Contrasting Adult and Pediatric Populations in a Cohort of At-Risk Relatives in The T1D TrialNet Pathway to Prevention Study
Erin L. Templeman, Lauric A. Ferrat, Nicholas J. Thomas, Cate Speake, Diane K. Wherrett, Jennifer L. Sherr, John M. Wentworth, María J. Redondo, Hemang M. Parik, Jamie L. Felton, Carmella Evans-Molina, Jay M. Sosenko, Lu You, Richard A. Oram, Emily K. Sims
Abstract
OBJECTIVE: More than half of incident type 1 diabetes (T1D) occurs in adults, yet research on disease progression predominantly focuses on at-risk children. We compared autoantibody screening outcomes and T1D progression in adults versus children. RESEARCH DESIGN AND METHODS: We studied 135,914 children (aged <18 years) and 99,795 adult relatives of individuals with T1D screened in the TrialNet Pathway to Prevention study. In autoantibody positive participants, we compared progression rates, associations with risk factors, and performance of metabolic risk scores.
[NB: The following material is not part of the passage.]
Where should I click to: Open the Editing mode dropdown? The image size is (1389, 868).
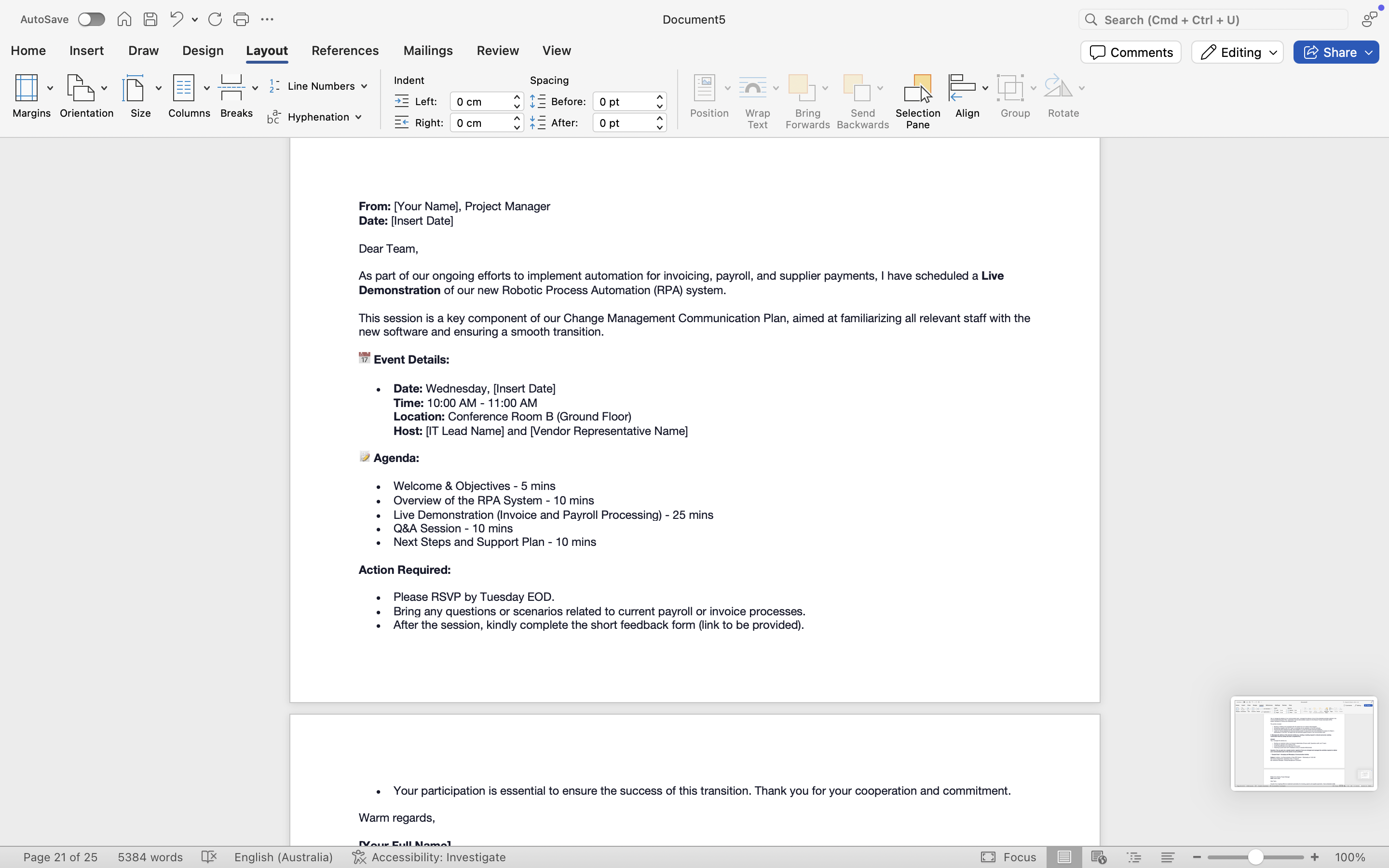(1237, 52)
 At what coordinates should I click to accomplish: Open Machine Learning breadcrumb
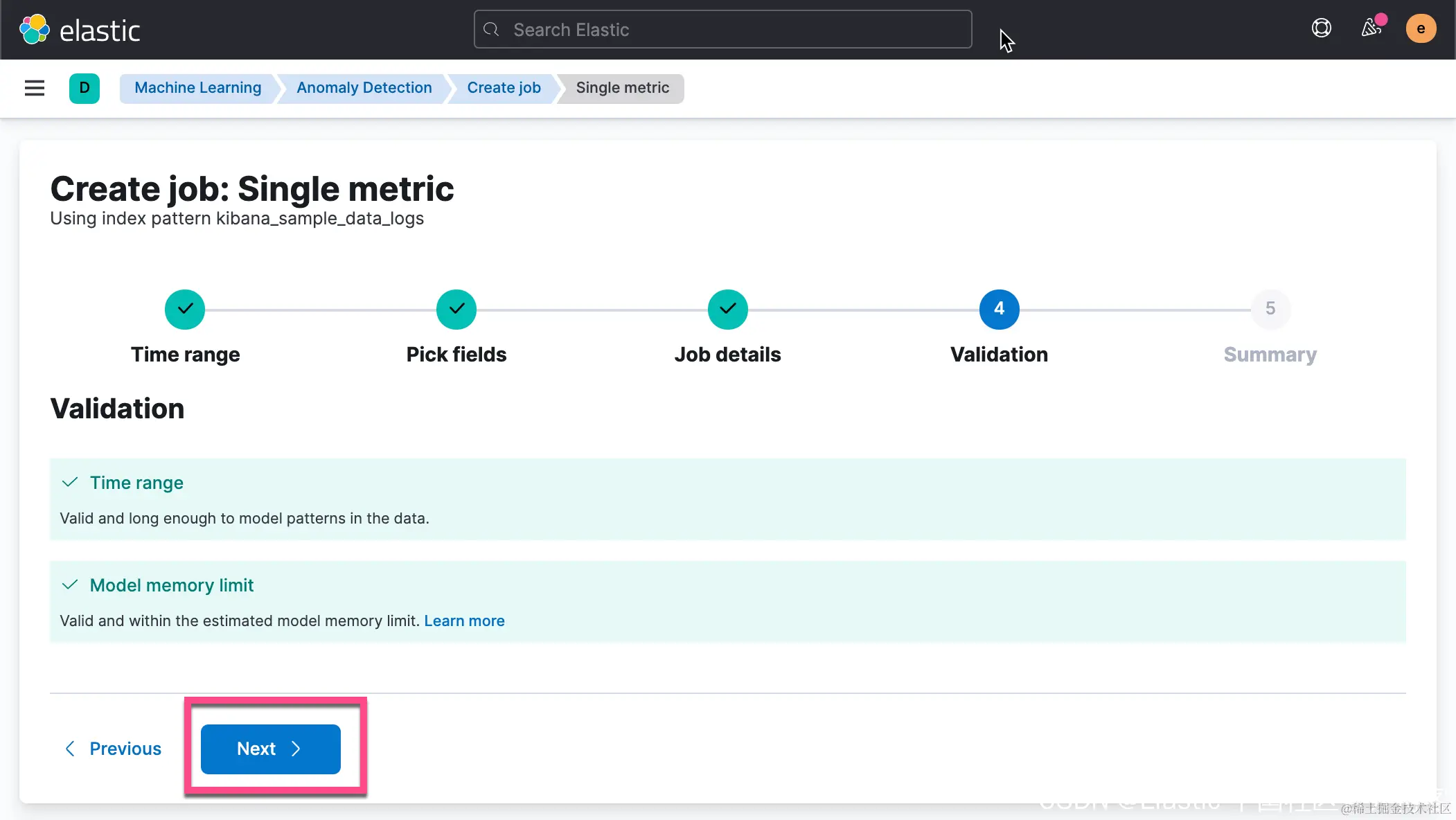197,88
RESULTS: Adults were more likely than children to screen positive for a single autoantibody (4.0% vs. 2.6%) but less likely for multiple autoantibodies (0.83% vs. 2.8%; P < 0.001). Progression to stage 3 disease was lower in adults with single autoantibody positivity or stage 1 T1D than in children (5-year risks: single autoantibody, adults 8.2% vs. children 22%, P < 0.001; stage 1, adults 17% vs. children 47%, P < 0.001). However, adults with stage 2 T1D at initial staging oral glucose tolerance test had comparable 5-year progression risks to children (78% for both groups). A higher proportion of adults progressing to clinical diabetes were single autoantibody positive (40% vs. 15%; P < 0.0001); these individuals commonly had single glutamic acid decarboxylase positivity and had lower type 1 but higher type 2 genetic risk scores compared with multiple autoantibody positive adults. HbA1c and established risk indices more effectively identified progressors in adults compared with children. CONCLUSIONS: Autoantibody positive adult relatives have distinct autoantibody trajectories and progression risks compared with children, suggesting the need for tailored monitoring and intervention strategies.